Answer these from the Data Engineering cluster guide below:
1. What is the highest value allowed for Max workers?
2. What does the preselected meta-iam-role extension allow?
3. What value goes with the default tag key "teams"?

◆ **TEXT EXTRACT**:
_ _ _ _ _
Creating a Data Engineering cluster - User Guide

Building X Machine Learning User Guide

Product Family: Building X
Content Language: English
Content Type: Technical Documentation > User Guide
Document No: A6V13951403_en--_a
Download ID: A6V13951403
Access level: Internet
File Type: html

Creating a Data Engineering cluster

This section describes how to create Data Engineering clusters.

In the left navigation pane, select Data Science & Engineering > Compute.

In All-purpose compute (1) tab, select Create with Siemens_AllPurpose_ClusterPolicy (2) from the drop-down list.

A new cluster with a default cluster name appears.

Change the name (1) of the cluster according to your requirement.

Select Multi node (2).
Note: Using Single mode is not recommended.

For Access mode (3), Shared is selected by default and is not editable.

In the Performance section, select the following options:

Select a Databricks runtime version (1). Choose between Standard and ML as required. The latest Databricks runtime version is selected by default.

For Worker type (2), select the required value from the drop-down list.

For Min workers (3) and Max workers (4), type in the required value. Minimum value for Min worker is 1 and max value for the Max worker is 20.

For the Driver type (5), either choose Same as worker or pick from the available types.

Select or deselect Enable autoscaling local storage (6) as required. The options Enable autoscaling and Terminate after 30 minutes of inactivity are preselected and cannot be modified.

In the Instance profile section, meta-iam-role extension is preselected. It allows connectivity to the data lake.

In the Tags section, add Tags as required by providing values in the Key and Value fields. See table below for default tags.

In the Advanced options section, Enable credential passthrough for user-level data access option is preselected and cannot be edited. Keep default configuration for all other settings under Advanced options.

Select Create Cluster to create the cluster.

About using cluster policies

Using a cluster has the following advantages:

To avoid unnecessary costs in case of cluster inactivity, the cluster will shut down automatically after 30 min.
To avoid misconfiguration which might lead to high cost in case of selecting high number of workers.
To track the cost through applied tags for each cluster.
To enforce meta instance profile configuration which is required to build the connectivity to the Data Lake.

Default tags

Key	Value
env	Prodint
teams	Dataengineering
_ _ _ _ _
◆ **DATASET CONTENT**:
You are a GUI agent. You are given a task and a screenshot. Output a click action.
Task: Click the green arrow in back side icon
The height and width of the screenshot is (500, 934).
_ _ _ _ _
◆ **RESPONSE TO THIS TASK**:
1. 20
2. Connectivity to the data lake
3. Dataengineering